TASK STATEMENT: Write the entries below out again in full. Match every character.

Pixel coordinate grounding data:
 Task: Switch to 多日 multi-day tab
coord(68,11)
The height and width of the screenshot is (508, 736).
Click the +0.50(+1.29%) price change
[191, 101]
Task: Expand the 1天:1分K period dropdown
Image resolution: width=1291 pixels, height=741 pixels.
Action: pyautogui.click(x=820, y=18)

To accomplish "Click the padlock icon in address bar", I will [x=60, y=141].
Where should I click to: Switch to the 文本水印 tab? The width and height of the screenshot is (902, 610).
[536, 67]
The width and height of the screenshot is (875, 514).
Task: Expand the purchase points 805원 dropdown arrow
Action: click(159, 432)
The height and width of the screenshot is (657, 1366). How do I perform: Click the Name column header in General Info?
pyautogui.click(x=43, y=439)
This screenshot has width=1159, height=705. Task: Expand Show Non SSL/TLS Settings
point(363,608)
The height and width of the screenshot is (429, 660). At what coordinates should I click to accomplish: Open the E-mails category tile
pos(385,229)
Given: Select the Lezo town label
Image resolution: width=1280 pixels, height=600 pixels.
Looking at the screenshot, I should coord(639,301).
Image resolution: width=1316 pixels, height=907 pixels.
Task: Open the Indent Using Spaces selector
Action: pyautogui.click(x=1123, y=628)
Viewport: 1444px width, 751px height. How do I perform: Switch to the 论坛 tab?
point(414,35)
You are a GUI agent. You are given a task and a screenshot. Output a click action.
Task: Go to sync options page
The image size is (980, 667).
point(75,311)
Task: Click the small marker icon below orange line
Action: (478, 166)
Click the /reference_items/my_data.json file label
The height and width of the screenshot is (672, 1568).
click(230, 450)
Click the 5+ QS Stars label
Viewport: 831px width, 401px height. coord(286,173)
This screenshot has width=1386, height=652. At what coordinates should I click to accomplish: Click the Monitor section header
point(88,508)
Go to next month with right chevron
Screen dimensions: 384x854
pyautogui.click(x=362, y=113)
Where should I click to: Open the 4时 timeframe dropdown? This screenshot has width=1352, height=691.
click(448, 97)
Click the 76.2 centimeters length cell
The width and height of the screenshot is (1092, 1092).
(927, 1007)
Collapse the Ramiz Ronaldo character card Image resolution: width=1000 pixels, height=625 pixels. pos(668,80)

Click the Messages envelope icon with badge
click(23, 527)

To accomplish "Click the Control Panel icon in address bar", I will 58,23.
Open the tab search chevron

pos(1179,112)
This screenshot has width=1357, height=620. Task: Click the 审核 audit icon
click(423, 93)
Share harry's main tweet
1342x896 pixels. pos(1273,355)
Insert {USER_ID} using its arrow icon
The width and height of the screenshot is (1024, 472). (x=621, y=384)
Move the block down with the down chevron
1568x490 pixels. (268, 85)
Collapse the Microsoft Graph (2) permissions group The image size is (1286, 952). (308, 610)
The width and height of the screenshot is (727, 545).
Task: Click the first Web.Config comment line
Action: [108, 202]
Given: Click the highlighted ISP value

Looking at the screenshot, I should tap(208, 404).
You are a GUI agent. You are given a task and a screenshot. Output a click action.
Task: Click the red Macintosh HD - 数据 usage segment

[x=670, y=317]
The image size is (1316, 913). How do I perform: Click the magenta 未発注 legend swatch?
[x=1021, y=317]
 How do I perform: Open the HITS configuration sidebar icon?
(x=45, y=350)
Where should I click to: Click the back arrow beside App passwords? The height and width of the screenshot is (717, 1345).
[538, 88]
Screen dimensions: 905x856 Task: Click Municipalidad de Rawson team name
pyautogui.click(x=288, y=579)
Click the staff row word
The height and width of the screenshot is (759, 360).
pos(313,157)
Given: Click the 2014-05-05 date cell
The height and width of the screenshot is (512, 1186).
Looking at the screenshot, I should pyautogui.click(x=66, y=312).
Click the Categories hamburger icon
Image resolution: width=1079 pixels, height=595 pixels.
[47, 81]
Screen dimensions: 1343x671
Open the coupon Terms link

ANSWER SECTION:
 Task: Switch to 多日 multi-day tab
coord(68,11)
The height and width of the screenshot is (508, 736).
Click the +0.50(+1.29%) price change
[191, 101]
Task: Expand the 1天:1分K period dropdown
Image resolution: width=1291 pixels, height=741 pixels.
Action: pyautogui.click(x=820, y=18)

To accomplish "Click the padlock icon in address bar", I will [x=60, y=141].
Where should I click to: Switch to the 文本水印 tab? The width and height of the screenshot is (902, 610).
[536, 67]
The width and height of the screenshot is (875, 514).
Task: Expand the purchase points 805원 dropdown arrow
Action: click(159, 432)
The height and width of the screenshot is (657, 1366). How do I perform: Click the Name column header in General Info?
pyautogui.click(x=43, y=439)
This screenshot has width=1159, height=705. Task: Expand Show Non SSL/TLS Settings
point(363,608)
The height and width of the screenshot is (429, 660). At what coordinates should I click to accomplish: Open the E-mails category tile
pos(385,229)
Given: Select the Lezo town label
Image resolution: width=1280 pixels, height=600 pixels.
Looking at the screenshot, I should coord(639,301).
Image resolution: width=1316 pixels, height=907 pixels.
Task: Open the Indent Using Spaces selector
Action: pyautogui.click(x=1123, y=628)
Viewport: 1444px width, 751px height. How do I perform: Switch to the 论坛 tab?
point(414,35)
You are a GUI agent. You are given a task and a screenshot. Output a click action.
Task: Go to sync options page
The image size is (980, 667).
point(75,311)
Task: Click the small marker icon below orange line
Action: (478, 166)
Click the /reference_items/my_data.json file label
The height and width of the screenshot is (672, 1568).
click(230, 450)
Click the 5+ QS Stars label
Viewport: 831px width, 401px height. coord(286,173)
This screenshot has width=1386, height=652. At what coordinates should I click to accomplish: Click the Monitor section header
point(88,508)
Go to next month with right chevron
Screen dimensions: 384x854
pyautogui.click(x=362, y=113)
Where should I click to: Open the 4时 timeframe dropdown? This screenshot has width=1352, height=691.
click(448, 97)
Click the 76.2 centimeters length cell
The width and height of the screenshot is (1092, 1092).
(927, 1007)
Collapse the Ramiz Ronaldo character card Image resolution: width=1000 pixels, height=625 pixels. pos(668,80)

Click the Messages envelope icon with badge
click(23, 527)

To accomplish "Click the Control Panel icon in address bar", I will 58,23.
Open the tab search chevron

pos(1179,112)
This screenshot has width=1357, height=620. Task: Click the 审核 audit icon
click(423, 93)
Share harry's main tweet
1342x896 pixels. pos(1273,355)
Insert {USER_ID} using its arrow icon
The width and height of the screenshot is (1024, 472). (x=621, y=384)
Move the block down with the down chevron
1568x490 pixels. (268, 85)
Collapse the Microsoft Graph (2) permissions group The image size is (1286, 952). (308, 610)
The width and height of the screenshot is (727, 545).
Task: Click the first Web.Config comment line
Action: [108, 202]
Given: Click the highlighted ISP value

Looking at the screenshot, I should tap(208, 404).
You are a GUI agent. You are given a task and a screenshot. Output a click action.
Task: Click the red Macintosh HD - 数据 usage segment

[x=670, y=317]
The image size is (1316, 913). How do I perform: Click the magenta 未発注 legend swatch?
[x=1021, y=317]
 How do I perform: Open the HITS configuration sidebar icon?
(x=45, y=350)
Where should I click to: Click the back arrow beside App passwords? The height and width of the screenshot is (717, 1345).
[538, 88]
Screen dimensions: 905x856 Task: Click Municipalidad de Rawson team name
pyautogui.click(x=288, y=579)
Click the staff row word
The height and width of the screenshot is (759, 360).
pos(313,157)
Given: Click the 2014-05-05 date cell
The height and width of the screenshot is (512, 1186).
Looking at the screenshot, I should pyautogui.click(x=66, y=312).
Click the Categories hamburger icon
Image resolution: width=1079 pixels, height=595 pixels.
[47, 81]
Screen dimensions: 1343x671
Open the coupon Terms link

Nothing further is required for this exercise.